# Missing races this winter? Fancy some virtual racing?



## BurningLegs (30 Dec 2020)

Hi everyone, if you’re missing the short hard efforts CX racing this season and looking for something to replace it then you’re welcome to join one of the three Cyclechat Zwift racing teams 🙂

We have been competing in the Zwift Racing League where events start at 18:15 or 19:45 on Tuesday evenings with the next league starting on 12th Jan (it runs for eight weeks).

Races last approximately one hour (45-90 mins depending on the course) and it is a team event where you will be riding as a team of six.

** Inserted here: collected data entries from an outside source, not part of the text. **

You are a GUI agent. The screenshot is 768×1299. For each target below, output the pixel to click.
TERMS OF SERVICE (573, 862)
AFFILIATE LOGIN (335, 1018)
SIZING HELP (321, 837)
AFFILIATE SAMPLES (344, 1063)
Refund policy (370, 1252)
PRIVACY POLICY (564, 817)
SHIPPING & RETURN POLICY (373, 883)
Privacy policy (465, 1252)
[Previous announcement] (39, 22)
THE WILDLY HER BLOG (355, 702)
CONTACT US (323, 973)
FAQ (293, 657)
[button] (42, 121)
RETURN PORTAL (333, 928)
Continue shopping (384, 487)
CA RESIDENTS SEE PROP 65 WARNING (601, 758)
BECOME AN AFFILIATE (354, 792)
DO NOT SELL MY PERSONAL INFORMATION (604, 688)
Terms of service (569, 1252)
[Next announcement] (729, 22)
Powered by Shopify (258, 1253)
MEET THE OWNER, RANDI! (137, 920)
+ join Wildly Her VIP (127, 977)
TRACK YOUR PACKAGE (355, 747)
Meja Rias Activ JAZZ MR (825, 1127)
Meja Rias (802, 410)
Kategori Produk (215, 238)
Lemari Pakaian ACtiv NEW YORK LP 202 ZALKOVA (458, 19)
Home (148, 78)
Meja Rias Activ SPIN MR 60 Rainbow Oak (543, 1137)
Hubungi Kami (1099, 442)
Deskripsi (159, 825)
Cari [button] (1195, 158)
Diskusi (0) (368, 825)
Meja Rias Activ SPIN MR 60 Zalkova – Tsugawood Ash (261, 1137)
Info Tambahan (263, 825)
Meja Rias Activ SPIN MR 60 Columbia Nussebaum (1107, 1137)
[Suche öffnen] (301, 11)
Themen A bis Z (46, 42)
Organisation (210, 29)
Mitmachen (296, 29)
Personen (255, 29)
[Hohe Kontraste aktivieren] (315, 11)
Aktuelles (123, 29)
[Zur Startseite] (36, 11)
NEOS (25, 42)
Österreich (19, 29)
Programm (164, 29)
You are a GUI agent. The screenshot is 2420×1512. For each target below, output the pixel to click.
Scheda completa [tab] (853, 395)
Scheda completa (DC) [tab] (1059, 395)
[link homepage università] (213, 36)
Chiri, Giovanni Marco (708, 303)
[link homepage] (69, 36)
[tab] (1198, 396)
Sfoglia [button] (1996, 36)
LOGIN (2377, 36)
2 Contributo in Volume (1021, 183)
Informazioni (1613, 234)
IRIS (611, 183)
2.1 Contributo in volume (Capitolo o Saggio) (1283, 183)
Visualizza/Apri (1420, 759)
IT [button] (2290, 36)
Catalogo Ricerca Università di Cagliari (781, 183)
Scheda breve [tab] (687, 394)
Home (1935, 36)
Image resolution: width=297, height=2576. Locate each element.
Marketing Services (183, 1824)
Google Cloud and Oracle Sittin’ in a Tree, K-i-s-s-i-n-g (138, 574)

This would suit riders who already ride on Zwift and want to learn the ropes of racing, or riders who have raced stand-alone events and like the sound of an eight week series with other members of the Cyclechat community 🙂

You don’t need to race every week (we all have lives outside the shed, after all) but you would have the opportunity if you’re a Cat B (we are a couple of riders short at the moment).


----------



## SWSteve (30 Dec 2020)

Could it not be annoy other day? Tuesday is the one day I speak to people (running club) other than my wife!!


----------



## BurningLegs (30 Dec 2020)

That’s unfortunate @SWSteve - currently only a Tuesday series running but keep an eye out in case that changes 🙂


----------



## SWSteve (30 Dec 2020)

Plenty of races available on other days. Looks like that FTP builder I have planned will be a boooooooost


----------